Perennial, with thick, blackish, tuberous roots. Shoots and lvs puberulent when young, later glabrous or nearly so. Stems swollen at nodes, branched. Petioles usually 1-4 cm long. Lamina 3.5-15 × 3-7 cm (largest in lower lvs), ovate or oblong-ovate, entire; undersurface with numerous rod-like cystoliths; base truncate to broadly cordate; apex acute to acuminate. Upper lvs smaller with shorter petioles. Fls in terminal cymes, fragrant. Involucre calyx-like, 9-15 mm long, hairy, strongly lobed, each containing 1 fl. Calyx 4-4.5 × 3.5-4.5 cm across limb, yellow, magenta or streaked or with sectors of either colour in the same fl., salverform, soon withering; tube c. 3 cm long. Stamens and style exserted. Anthocarp c. 8 mm long, ovoid to ellipsoid, hairy, black or almost so.

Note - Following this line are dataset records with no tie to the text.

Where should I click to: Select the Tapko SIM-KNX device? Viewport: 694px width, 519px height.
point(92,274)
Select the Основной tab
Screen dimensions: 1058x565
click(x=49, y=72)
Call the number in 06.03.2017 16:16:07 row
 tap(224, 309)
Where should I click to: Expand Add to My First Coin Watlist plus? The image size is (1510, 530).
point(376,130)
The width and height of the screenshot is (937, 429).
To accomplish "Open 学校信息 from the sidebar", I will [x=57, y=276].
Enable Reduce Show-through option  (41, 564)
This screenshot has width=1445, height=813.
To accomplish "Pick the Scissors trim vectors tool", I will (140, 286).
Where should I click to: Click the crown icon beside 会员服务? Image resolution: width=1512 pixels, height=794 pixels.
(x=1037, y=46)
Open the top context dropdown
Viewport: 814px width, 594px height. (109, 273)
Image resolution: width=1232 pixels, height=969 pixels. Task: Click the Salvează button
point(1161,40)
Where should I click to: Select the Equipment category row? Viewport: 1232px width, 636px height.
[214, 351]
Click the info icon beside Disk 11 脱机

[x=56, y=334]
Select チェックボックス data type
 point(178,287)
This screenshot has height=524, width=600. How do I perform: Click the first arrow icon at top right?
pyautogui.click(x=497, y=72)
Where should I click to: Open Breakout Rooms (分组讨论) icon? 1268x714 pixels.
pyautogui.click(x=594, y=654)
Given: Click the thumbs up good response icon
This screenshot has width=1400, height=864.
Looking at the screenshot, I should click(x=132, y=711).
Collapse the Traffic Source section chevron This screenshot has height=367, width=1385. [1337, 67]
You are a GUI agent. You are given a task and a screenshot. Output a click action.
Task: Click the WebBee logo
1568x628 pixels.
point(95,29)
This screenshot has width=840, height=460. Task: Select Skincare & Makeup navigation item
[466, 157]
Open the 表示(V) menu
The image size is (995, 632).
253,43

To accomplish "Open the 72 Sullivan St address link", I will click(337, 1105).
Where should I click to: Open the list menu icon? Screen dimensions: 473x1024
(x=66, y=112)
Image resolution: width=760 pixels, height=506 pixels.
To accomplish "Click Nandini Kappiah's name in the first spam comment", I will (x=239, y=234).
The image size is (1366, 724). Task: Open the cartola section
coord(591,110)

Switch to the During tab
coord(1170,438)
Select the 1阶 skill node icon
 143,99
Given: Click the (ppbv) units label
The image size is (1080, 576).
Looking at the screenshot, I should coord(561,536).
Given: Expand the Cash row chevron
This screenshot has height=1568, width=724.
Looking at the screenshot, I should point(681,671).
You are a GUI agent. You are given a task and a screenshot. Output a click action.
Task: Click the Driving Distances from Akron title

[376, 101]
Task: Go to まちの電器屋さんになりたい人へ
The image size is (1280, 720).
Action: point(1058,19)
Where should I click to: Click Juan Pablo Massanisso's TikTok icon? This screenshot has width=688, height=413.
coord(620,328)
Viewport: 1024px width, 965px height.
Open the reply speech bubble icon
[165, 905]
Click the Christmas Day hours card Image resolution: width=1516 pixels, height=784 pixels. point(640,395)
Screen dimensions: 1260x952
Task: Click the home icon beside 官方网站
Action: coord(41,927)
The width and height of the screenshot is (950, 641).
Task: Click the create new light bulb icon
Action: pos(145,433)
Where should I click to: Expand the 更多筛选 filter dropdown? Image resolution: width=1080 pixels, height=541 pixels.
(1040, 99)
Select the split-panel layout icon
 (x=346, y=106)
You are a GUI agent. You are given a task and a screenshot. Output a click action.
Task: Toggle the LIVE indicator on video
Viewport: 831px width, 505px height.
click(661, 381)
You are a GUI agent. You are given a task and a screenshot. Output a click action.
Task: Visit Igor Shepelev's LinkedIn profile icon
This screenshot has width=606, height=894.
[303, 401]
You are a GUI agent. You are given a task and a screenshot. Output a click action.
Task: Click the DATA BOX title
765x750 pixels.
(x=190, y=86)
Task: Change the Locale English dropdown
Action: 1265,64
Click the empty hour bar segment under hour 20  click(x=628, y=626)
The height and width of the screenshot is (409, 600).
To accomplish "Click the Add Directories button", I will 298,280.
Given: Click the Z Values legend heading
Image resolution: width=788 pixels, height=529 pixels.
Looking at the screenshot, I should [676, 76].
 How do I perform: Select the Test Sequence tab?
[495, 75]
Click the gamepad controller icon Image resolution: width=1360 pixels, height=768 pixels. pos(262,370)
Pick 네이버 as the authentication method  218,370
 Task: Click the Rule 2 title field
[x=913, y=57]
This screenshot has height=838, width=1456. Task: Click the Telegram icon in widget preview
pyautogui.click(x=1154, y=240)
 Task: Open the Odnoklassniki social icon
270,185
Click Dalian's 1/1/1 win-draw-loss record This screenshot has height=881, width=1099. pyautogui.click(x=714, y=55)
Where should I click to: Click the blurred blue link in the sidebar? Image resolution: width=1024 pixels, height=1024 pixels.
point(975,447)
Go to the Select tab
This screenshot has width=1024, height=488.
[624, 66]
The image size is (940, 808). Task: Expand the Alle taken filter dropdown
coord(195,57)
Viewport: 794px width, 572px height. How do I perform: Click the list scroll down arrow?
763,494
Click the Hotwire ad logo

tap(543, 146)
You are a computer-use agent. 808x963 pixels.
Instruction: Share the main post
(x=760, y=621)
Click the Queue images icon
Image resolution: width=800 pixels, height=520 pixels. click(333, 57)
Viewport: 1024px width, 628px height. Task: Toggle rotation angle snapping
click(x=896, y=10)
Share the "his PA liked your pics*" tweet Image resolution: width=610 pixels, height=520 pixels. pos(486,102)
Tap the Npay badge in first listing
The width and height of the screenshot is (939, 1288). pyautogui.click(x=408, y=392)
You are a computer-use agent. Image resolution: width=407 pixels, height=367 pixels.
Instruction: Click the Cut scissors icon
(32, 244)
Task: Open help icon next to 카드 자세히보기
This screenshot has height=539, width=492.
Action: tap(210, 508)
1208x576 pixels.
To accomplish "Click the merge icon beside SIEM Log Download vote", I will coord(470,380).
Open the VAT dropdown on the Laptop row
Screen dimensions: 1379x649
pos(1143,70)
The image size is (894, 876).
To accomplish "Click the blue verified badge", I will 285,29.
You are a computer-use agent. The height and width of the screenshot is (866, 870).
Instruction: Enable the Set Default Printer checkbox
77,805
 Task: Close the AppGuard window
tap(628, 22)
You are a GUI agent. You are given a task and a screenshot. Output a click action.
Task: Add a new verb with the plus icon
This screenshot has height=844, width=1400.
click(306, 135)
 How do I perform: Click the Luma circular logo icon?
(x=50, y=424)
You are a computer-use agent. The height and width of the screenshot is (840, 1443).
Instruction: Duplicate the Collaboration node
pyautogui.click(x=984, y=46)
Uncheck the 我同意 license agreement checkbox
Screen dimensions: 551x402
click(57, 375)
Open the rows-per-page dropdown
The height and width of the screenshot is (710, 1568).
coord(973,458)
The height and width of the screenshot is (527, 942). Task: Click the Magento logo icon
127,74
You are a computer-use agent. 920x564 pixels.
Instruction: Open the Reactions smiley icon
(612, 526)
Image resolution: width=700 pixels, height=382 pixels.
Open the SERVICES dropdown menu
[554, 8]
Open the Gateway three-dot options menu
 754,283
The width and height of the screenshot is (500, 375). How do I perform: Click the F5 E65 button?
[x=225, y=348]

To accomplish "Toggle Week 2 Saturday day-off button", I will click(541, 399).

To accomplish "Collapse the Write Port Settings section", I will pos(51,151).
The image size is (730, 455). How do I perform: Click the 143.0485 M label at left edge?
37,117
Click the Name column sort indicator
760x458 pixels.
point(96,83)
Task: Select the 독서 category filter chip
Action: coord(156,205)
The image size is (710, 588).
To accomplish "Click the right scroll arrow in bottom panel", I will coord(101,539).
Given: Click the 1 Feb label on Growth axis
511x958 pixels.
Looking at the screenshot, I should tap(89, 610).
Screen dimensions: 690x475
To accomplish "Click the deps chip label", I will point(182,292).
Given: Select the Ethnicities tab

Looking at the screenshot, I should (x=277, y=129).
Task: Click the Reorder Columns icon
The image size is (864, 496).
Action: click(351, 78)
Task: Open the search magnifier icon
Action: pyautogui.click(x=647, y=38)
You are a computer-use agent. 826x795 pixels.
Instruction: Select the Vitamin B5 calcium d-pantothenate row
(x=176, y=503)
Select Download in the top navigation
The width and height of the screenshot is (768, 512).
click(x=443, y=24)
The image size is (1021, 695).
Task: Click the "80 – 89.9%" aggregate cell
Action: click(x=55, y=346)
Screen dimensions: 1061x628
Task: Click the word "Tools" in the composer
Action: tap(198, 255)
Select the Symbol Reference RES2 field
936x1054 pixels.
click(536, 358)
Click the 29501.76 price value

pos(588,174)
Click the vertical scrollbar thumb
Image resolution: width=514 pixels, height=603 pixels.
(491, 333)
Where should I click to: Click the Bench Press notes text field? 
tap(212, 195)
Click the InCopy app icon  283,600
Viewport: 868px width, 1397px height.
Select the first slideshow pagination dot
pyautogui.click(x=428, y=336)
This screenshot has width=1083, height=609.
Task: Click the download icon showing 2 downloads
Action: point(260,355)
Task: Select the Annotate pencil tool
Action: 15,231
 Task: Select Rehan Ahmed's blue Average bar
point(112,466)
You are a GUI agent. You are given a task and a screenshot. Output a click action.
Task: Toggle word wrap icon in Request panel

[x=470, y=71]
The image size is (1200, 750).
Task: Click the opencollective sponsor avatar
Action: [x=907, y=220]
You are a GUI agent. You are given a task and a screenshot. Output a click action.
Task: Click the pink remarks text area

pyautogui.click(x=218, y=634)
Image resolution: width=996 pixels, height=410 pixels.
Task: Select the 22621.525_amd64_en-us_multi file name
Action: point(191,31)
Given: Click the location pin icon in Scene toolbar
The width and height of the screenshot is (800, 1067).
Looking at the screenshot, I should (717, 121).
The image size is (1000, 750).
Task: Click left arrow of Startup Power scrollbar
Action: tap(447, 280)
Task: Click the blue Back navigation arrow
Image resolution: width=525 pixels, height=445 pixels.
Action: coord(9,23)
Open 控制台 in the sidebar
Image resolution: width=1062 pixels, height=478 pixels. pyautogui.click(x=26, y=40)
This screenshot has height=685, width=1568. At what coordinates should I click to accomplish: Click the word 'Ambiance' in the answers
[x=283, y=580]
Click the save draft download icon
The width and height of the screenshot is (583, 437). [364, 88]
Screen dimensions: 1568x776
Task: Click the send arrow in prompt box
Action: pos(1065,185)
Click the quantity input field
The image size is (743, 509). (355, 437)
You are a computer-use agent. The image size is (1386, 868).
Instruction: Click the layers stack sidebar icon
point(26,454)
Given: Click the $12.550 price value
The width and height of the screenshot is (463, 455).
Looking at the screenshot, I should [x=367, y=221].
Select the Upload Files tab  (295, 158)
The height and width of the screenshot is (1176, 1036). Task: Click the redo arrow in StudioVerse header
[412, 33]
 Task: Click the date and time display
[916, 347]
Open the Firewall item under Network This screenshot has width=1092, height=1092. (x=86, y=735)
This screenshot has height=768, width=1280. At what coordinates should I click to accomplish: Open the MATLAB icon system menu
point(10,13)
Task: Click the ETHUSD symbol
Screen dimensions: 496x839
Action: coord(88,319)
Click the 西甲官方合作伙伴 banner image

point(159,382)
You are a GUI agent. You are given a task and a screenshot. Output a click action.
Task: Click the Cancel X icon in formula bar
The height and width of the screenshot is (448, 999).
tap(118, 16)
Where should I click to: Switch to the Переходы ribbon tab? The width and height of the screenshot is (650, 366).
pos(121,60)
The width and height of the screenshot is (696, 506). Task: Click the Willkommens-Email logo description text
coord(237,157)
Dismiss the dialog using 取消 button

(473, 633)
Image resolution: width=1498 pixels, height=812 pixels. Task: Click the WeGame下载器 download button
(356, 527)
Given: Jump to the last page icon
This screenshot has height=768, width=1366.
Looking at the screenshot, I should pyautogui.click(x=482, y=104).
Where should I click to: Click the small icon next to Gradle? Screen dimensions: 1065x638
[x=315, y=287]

N.: vicinity of towns and cities; S.: settlements as far S. as Christchurch.

Tropical Andes 1883

Gardens, sometimes on waste ground and other disturbed habitats.

FL Nov-Apr.

In a population of four o'clock plant or marvel of Peru, yellow, magenta or bicoloured fls can occur on a single plant or the plants may be of one colour only. Bicoloured plants have sharply delimited sectors of these colours and are well known examples of sectorial chimaeras. It is called four o'clock plant because the fls open late in the afternoon (Fig. 90) or evening and have usually withered by the middle of the following day.